Robert, Yingqi, and Suzilah [43] used the hybrid forecasting model ADL-TVP-VAR to predict the passenger flow of an airport in the medium and long term with a time granularity of one year. Kim and Shin [44] used the hybrid forecasting model NAF-k-fold to predict the passenger flow of an airport in the short term with a time granularity of one month. Rodrigo [45] used the hybrid model MLEM to train multiple neural networks to predict the passenger flow of an airport in the long term with a time granularity of one month. Wai et al. [46] used the hybrid model ARIMA-SRIMA to predict the passenger flow of an airport in the short and long term with a time granularity of one month.

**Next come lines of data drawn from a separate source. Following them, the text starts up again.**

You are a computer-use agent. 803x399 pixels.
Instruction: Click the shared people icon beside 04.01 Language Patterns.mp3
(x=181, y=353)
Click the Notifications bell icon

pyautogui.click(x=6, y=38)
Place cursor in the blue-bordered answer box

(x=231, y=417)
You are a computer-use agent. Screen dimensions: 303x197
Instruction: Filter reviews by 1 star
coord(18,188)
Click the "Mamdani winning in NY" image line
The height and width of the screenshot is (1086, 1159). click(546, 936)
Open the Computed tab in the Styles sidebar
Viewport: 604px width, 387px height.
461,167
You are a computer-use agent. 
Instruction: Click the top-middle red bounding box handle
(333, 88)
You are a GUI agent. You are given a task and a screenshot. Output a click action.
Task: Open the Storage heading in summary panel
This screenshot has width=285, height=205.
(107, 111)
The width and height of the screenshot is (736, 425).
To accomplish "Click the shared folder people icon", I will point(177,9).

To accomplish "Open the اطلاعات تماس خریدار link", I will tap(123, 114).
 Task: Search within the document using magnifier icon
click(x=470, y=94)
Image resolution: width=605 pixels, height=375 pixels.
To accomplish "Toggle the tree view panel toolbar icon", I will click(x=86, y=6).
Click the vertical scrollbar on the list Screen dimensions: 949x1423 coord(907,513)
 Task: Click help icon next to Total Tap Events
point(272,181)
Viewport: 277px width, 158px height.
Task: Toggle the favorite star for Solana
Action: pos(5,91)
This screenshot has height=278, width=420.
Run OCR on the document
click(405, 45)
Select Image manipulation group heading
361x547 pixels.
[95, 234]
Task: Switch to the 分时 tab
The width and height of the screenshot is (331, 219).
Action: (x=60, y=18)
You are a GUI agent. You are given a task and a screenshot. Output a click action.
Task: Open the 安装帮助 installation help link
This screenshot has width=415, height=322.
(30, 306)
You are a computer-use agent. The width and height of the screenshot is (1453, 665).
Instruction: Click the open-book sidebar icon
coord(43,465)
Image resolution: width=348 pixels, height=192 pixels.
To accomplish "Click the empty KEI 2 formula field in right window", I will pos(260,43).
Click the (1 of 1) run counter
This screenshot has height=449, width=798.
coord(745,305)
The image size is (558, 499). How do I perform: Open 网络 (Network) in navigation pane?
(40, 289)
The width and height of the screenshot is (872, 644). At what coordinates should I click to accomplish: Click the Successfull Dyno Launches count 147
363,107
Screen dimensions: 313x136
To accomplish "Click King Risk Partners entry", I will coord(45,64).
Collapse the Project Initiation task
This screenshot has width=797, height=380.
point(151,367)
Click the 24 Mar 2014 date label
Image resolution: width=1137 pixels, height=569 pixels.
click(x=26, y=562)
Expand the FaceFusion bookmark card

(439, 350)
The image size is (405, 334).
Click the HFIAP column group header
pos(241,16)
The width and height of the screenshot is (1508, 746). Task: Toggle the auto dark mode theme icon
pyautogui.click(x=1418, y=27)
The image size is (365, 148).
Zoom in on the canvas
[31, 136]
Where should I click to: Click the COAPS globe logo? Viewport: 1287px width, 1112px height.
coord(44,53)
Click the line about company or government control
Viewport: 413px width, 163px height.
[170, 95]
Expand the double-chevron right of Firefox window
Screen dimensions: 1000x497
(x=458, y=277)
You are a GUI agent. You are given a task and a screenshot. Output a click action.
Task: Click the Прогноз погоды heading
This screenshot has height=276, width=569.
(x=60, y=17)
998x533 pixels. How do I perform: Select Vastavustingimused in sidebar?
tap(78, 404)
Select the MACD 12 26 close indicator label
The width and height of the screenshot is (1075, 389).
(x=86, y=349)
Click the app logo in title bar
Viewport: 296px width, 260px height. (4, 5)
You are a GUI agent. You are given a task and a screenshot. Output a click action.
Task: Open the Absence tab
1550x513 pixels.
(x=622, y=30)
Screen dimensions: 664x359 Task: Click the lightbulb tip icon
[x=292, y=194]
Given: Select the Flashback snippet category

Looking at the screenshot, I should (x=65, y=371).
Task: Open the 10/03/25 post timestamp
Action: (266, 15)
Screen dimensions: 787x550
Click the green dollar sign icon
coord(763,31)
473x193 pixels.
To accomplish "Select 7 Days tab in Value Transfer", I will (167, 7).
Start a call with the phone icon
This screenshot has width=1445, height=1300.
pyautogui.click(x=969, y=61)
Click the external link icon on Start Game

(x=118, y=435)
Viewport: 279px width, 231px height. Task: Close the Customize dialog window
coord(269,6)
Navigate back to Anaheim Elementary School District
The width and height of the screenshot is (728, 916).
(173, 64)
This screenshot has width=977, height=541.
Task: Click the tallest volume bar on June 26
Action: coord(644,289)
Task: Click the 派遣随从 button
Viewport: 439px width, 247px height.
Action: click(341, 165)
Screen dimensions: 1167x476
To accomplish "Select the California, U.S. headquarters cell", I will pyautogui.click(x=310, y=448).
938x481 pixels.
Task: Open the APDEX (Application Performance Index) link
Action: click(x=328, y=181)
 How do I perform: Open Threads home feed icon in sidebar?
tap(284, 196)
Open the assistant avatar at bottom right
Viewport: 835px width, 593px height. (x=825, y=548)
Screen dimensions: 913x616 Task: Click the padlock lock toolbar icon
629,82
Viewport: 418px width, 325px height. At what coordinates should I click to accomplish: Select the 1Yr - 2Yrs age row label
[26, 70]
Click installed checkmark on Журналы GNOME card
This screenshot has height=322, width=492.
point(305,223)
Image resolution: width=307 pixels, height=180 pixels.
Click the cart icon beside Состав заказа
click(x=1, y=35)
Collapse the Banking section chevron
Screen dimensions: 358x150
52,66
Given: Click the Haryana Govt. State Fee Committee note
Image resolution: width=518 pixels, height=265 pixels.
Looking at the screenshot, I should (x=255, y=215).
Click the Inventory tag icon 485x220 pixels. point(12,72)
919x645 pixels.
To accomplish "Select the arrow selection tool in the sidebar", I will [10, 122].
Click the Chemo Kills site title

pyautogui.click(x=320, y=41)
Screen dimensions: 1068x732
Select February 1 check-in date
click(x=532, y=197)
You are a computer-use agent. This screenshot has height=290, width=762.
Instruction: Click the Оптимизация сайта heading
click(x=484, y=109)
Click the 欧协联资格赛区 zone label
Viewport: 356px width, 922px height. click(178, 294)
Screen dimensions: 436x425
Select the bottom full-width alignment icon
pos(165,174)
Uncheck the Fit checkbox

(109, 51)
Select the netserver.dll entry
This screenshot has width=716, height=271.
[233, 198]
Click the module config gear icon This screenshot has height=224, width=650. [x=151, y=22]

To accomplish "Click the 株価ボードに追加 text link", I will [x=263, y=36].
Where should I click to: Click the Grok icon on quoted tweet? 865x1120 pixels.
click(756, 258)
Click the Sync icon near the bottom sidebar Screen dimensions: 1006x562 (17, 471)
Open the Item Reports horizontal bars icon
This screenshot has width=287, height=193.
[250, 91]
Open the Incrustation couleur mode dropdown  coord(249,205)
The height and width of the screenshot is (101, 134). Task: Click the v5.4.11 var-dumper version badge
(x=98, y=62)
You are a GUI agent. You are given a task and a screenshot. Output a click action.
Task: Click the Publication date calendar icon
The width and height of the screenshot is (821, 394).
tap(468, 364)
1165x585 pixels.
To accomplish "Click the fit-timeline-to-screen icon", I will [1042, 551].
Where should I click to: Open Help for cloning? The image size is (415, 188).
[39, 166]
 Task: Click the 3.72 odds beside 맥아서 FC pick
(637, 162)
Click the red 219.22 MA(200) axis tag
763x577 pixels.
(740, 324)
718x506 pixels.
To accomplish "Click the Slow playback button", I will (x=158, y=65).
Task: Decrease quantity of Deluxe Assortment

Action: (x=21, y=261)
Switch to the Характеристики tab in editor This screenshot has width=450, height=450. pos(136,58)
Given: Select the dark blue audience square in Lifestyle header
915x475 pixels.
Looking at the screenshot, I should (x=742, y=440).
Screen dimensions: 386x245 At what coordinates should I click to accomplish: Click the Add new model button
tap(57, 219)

In conclusion, the prediction accuracy of the hybrid model is higher than that of the single model, and hence hybrid prediction methods are widely used in recent years. Railway passenger flow forecasting mainly forecasts short-term daily or monthly passenger flow, and only a few scholars have studied hourly passenger flow forecasting of railway stations. However, there is a lack of research on O-D passenger flow forecasting of different departure periods under different time granularities in one day. Therefore, this paper uses the time distribution characteristics of intercity high-speed railway passenger flow to design neural network-based hybrid prediction models, that is, the Variational Mode Decomposition-Multilayer Perceptron (VMD-MLP) model, the Variational Mode Decomposition-Gated Recurrent Unit Neural Network (VMD-GRU) model, and the Variational Mode Decomposition-Bidirectional Long Short-Term Memory Neural Network (VMD-Bi-LSTM) model, to predict the O-D passenger flow of an intercity high-speed railway at different times of one day under different time granularities.

3. Data Analysis and Decomposition

3.1. Time-Varying Passenger Flow

The passenger flow along the intercity high-speed railway is huge, the train departure frequency is high, and the passenger travel demand shows obvious time-varying characteristics, which means that the passenger flow at different departure periods in one day has obvious fluctuations and reflects certain periodic characteristics. According to the historical ticket sale data of the Guangzhou–Zhuhai intercity high-speed railway in China, the time-varying characteristics of passenger flow were analyzed. The passenger flow with time-varying characteristics can be called time-varying passenger flow.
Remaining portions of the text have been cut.